Give back every entry exactly as it is written, but not the pictures.

::: Data for this exercise

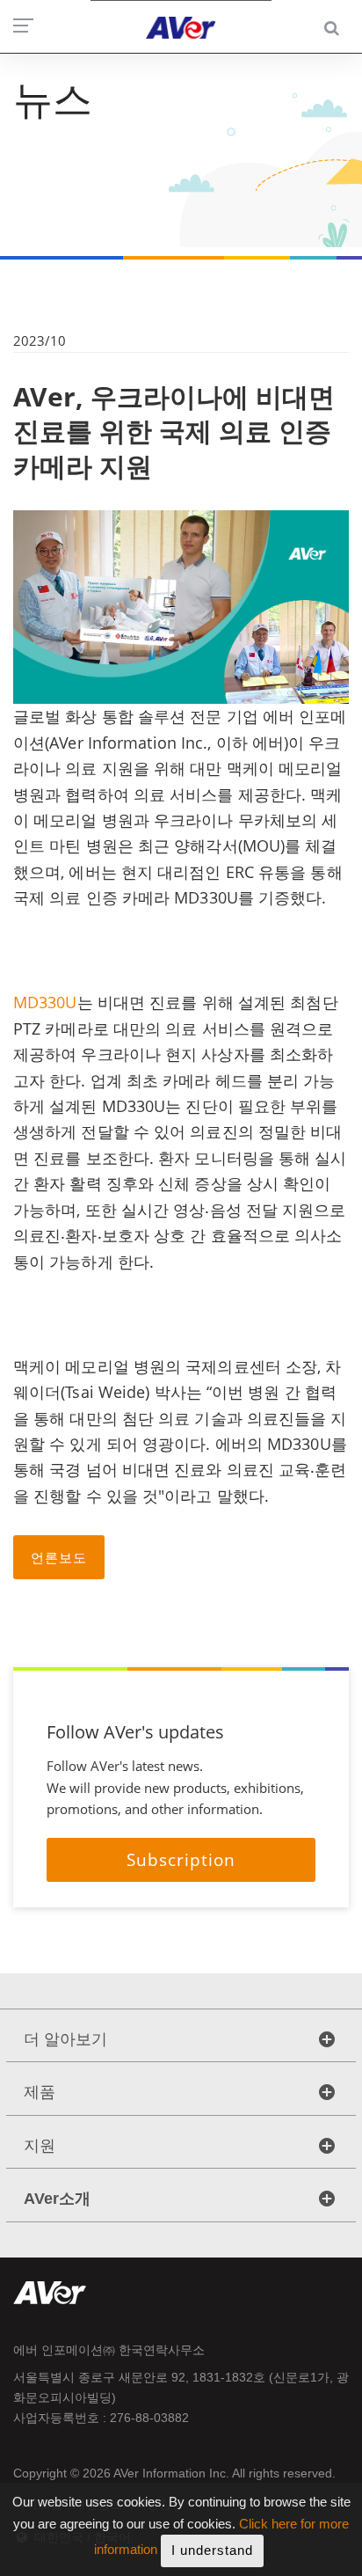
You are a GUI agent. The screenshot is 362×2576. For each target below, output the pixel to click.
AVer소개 (57, 2198)
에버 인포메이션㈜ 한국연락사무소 (109, 2350)
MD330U (45, 1002)
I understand (212, 2550)
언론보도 (59, 1557)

::::::

Task output |
You are a GUI agent. The screenshot is 362×2576. For each target below, output the pixel to click.
AVer소개 (57, 2198)
에버 인포메이션㈜ 한국연락사무소 (109, 2350)
MD330U (45, 1002)
I understand (212, 2550)
언론보도 (59, 1557)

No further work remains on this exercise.